Directions: Copy out word for word everything in the items below, from the line containing "You are a GUI" down to the end of the items. Leave the pictures out of your answer.

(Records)
-=-=-
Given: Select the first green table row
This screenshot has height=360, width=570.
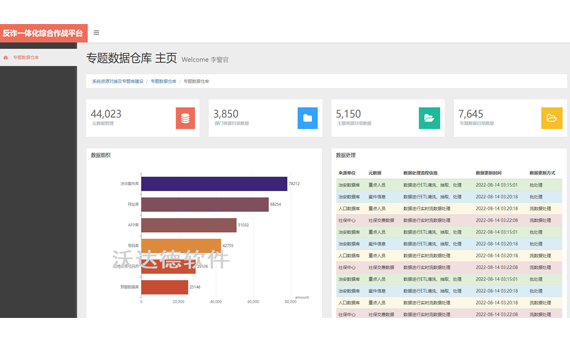Looking at the screenshot, I should coord(449,185).
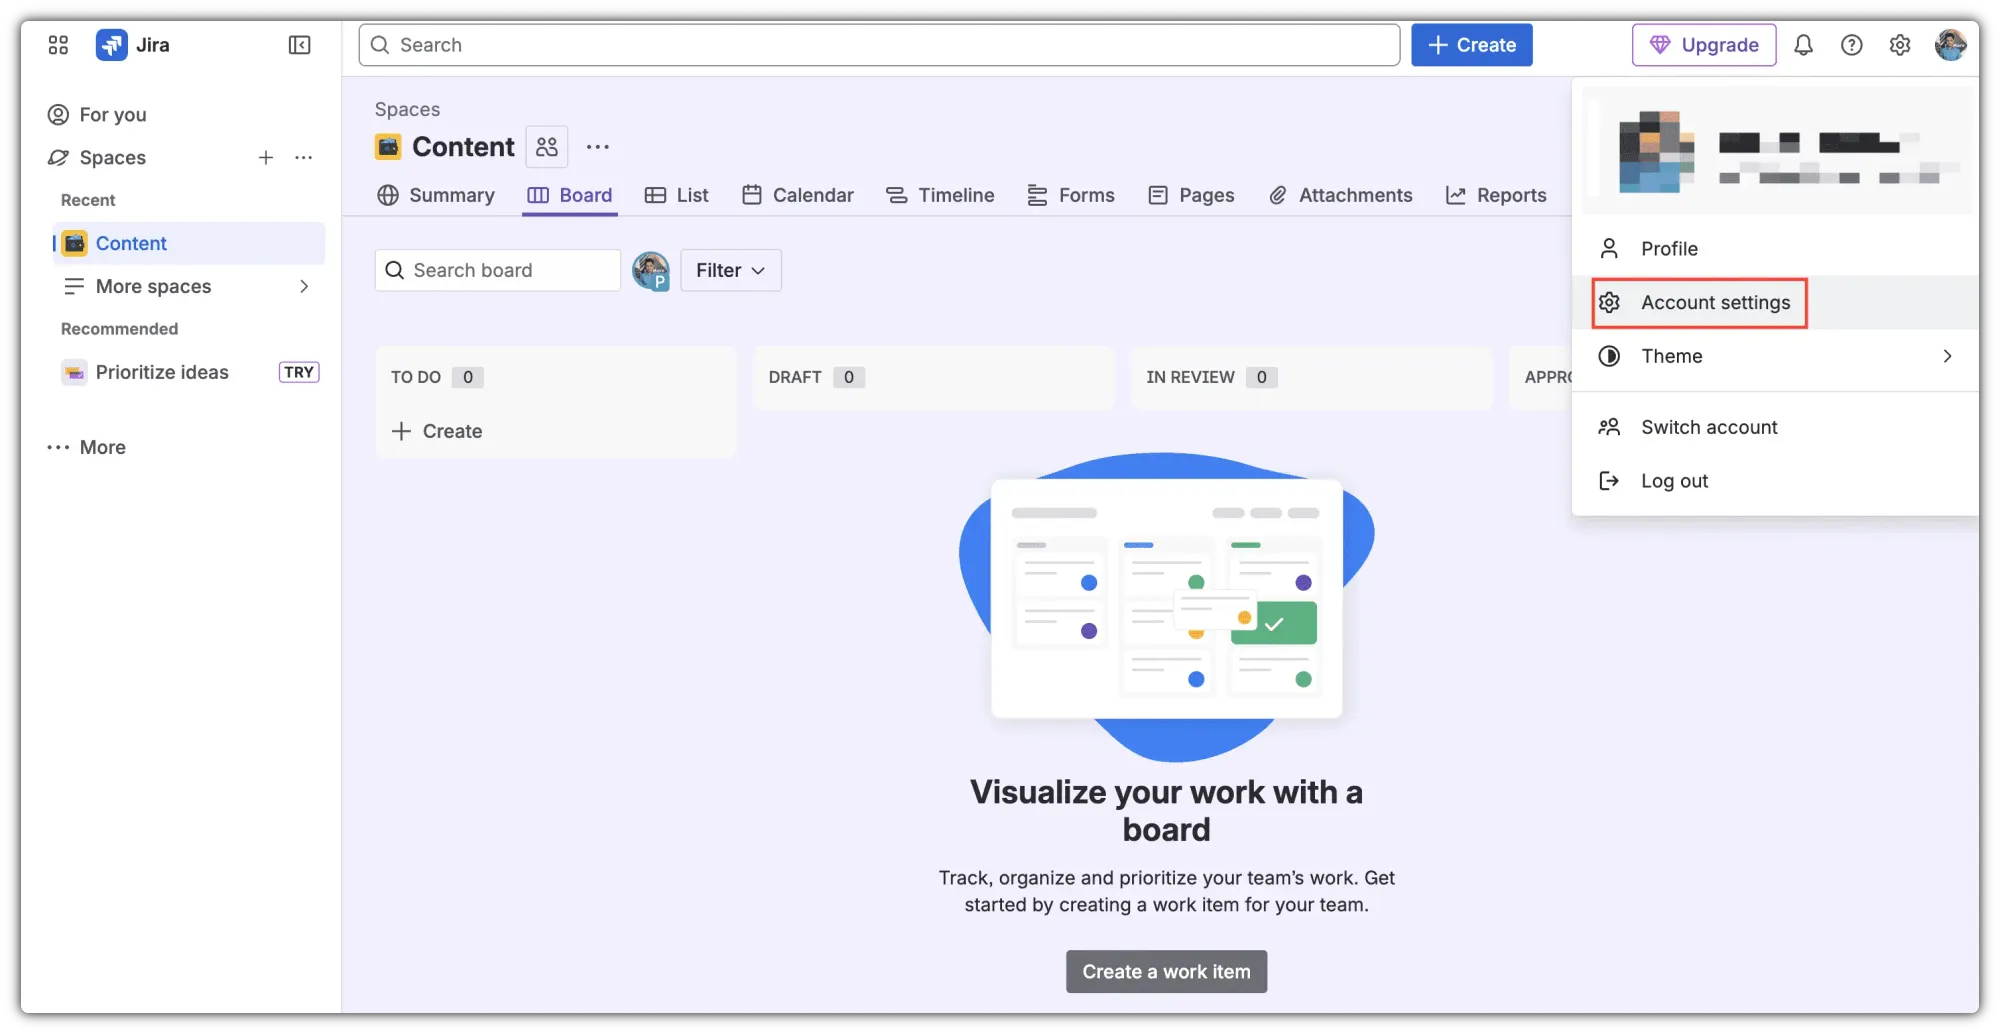Switch to the Calendar tab
The width and height of the screenshot is (2000, 1034).
(x=798, y=196)

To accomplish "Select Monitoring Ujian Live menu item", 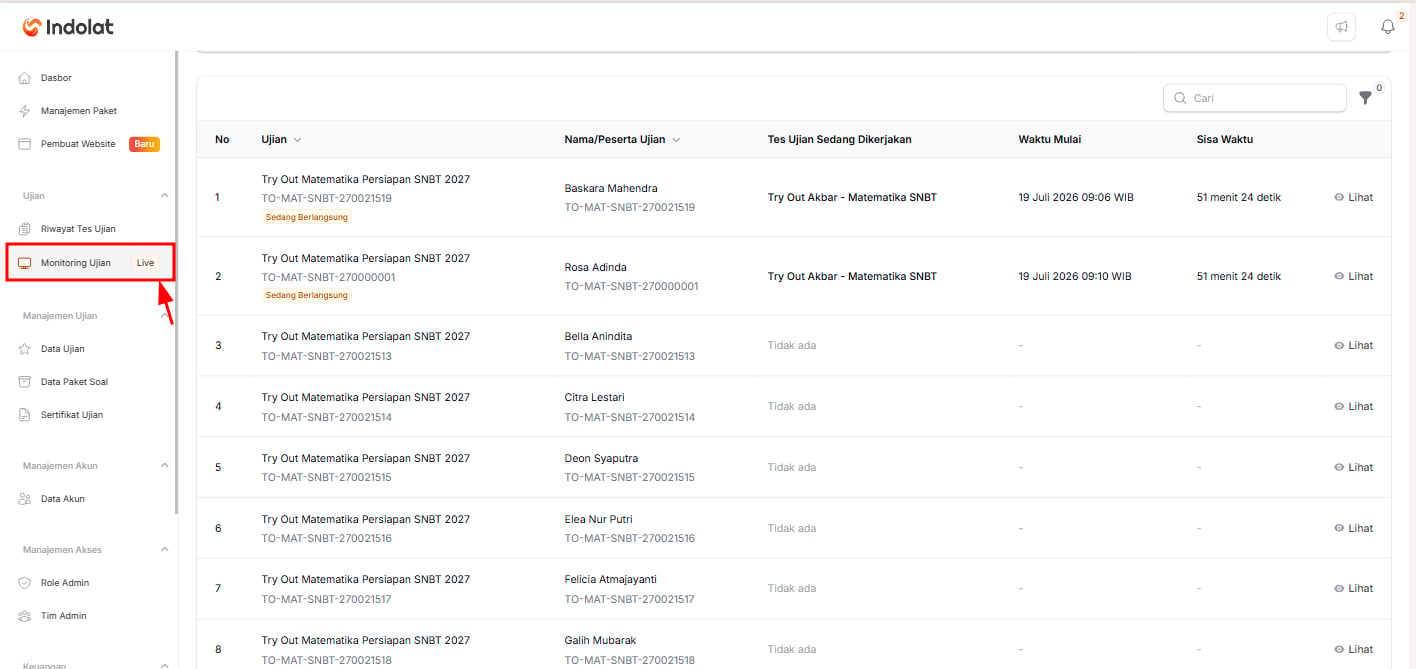I will [90, 263].
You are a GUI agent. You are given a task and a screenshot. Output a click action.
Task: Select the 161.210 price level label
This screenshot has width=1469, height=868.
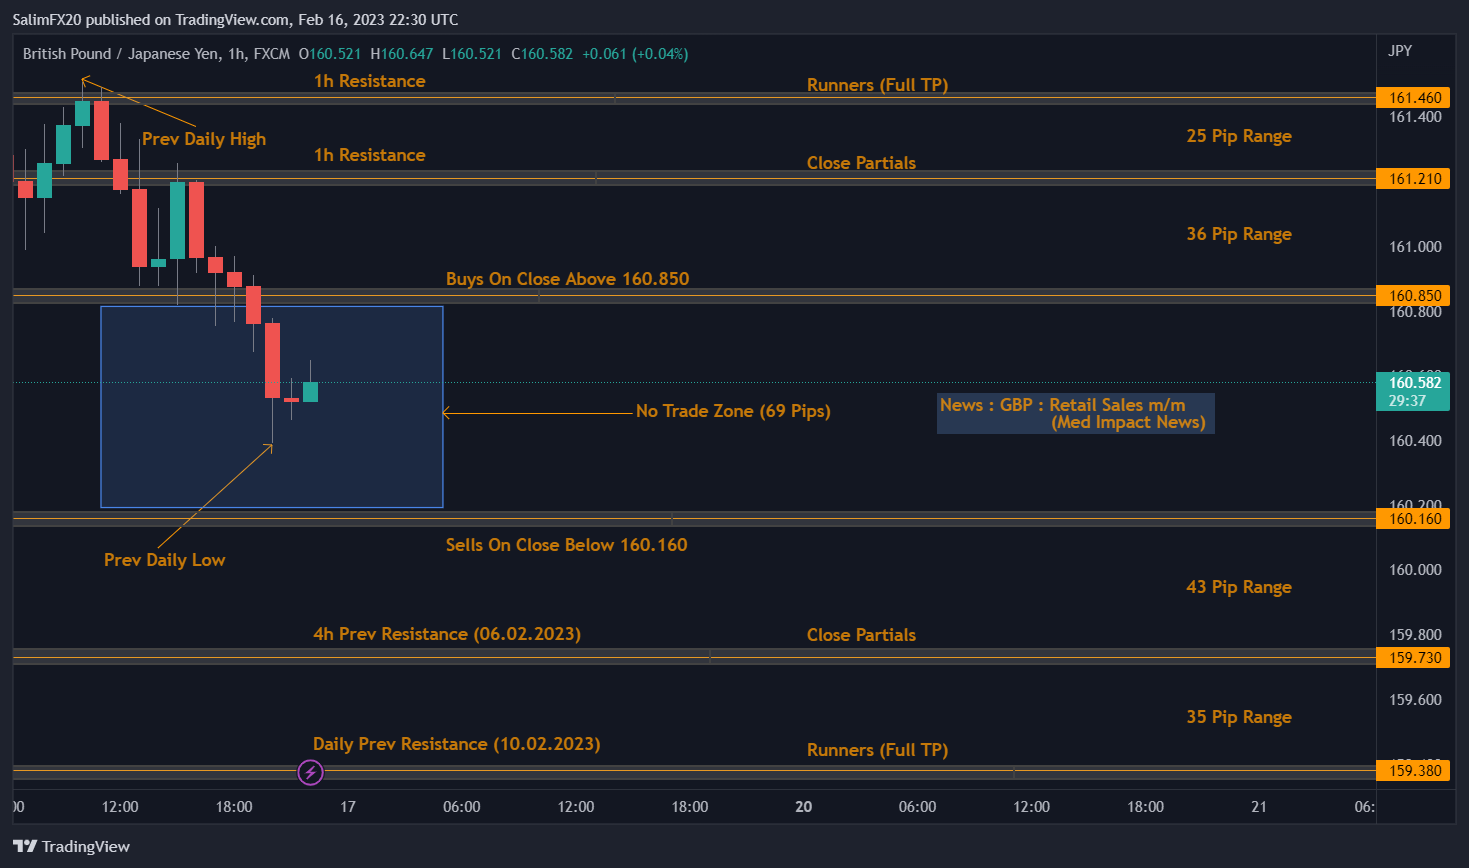[x=1414, y=179]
-=-=-
Task answer:
You are a GUI agent. You are given a task and a screenshot. Output a click action.
Task: Select the 161.210 price level label
This screenshot has width=1469, height=868.
[x=1414, y=179]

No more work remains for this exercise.